PROBLEM »
List every line of the items below that contains the string "heading". Case counts.

SUPPLIED MATERIAL »
-- -- --

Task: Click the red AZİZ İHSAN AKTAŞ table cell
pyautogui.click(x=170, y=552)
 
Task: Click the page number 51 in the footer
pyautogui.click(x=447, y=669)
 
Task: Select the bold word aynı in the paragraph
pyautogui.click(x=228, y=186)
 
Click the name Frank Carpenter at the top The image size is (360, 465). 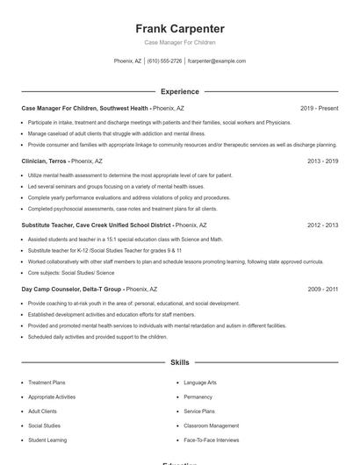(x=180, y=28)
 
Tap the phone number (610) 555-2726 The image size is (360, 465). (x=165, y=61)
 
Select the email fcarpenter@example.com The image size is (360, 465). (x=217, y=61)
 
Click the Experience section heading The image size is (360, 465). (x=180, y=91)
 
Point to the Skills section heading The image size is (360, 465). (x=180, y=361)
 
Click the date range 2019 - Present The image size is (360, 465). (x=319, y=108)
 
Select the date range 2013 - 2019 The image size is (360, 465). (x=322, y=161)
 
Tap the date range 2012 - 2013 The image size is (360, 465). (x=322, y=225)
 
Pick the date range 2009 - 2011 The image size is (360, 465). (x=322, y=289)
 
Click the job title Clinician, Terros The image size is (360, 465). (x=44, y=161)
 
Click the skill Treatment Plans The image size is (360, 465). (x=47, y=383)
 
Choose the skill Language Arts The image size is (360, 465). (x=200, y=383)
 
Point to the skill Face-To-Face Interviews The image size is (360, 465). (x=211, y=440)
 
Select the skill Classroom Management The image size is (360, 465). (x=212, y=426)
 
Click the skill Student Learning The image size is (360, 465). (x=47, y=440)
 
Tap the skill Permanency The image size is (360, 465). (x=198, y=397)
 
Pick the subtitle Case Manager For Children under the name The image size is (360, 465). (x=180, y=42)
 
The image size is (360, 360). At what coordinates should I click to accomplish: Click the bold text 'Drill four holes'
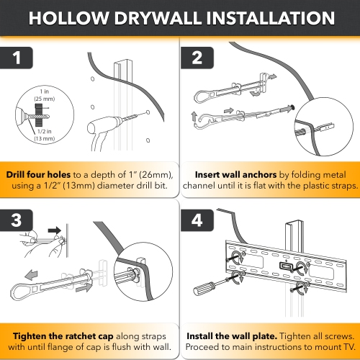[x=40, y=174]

-- -- --

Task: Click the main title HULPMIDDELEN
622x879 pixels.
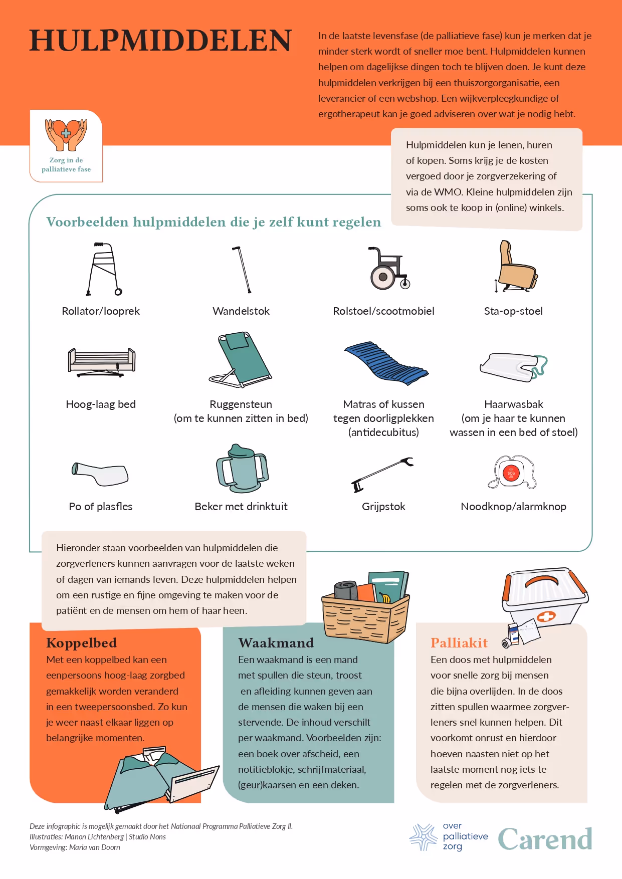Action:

-- -- --

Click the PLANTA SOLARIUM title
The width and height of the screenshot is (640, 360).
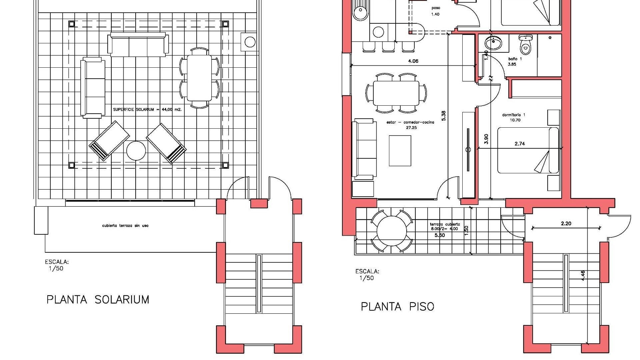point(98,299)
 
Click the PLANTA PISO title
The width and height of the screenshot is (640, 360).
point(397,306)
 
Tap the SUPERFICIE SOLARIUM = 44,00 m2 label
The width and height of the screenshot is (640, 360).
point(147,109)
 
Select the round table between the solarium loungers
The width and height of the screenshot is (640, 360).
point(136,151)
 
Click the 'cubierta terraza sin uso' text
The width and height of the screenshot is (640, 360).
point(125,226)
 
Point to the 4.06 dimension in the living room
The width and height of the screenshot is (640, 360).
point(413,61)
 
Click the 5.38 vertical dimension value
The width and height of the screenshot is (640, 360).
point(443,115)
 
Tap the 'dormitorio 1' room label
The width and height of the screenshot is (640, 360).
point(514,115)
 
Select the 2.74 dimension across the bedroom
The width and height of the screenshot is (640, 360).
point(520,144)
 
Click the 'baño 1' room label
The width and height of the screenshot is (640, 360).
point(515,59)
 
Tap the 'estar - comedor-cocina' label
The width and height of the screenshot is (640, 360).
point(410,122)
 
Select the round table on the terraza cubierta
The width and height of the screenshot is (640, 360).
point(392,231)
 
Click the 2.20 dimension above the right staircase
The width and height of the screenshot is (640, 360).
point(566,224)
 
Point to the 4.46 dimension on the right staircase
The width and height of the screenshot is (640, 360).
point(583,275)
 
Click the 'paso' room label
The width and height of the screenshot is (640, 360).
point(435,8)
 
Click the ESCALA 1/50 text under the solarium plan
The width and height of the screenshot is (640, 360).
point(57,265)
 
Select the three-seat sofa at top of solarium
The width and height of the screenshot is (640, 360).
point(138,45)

-- -- --

SOLUTION BELOW »
Click the Experience section heading The image size is (360, 465). (x=180, y=91)
Point to the Skills section heading The image size is (360, 465). (x=180, y=361)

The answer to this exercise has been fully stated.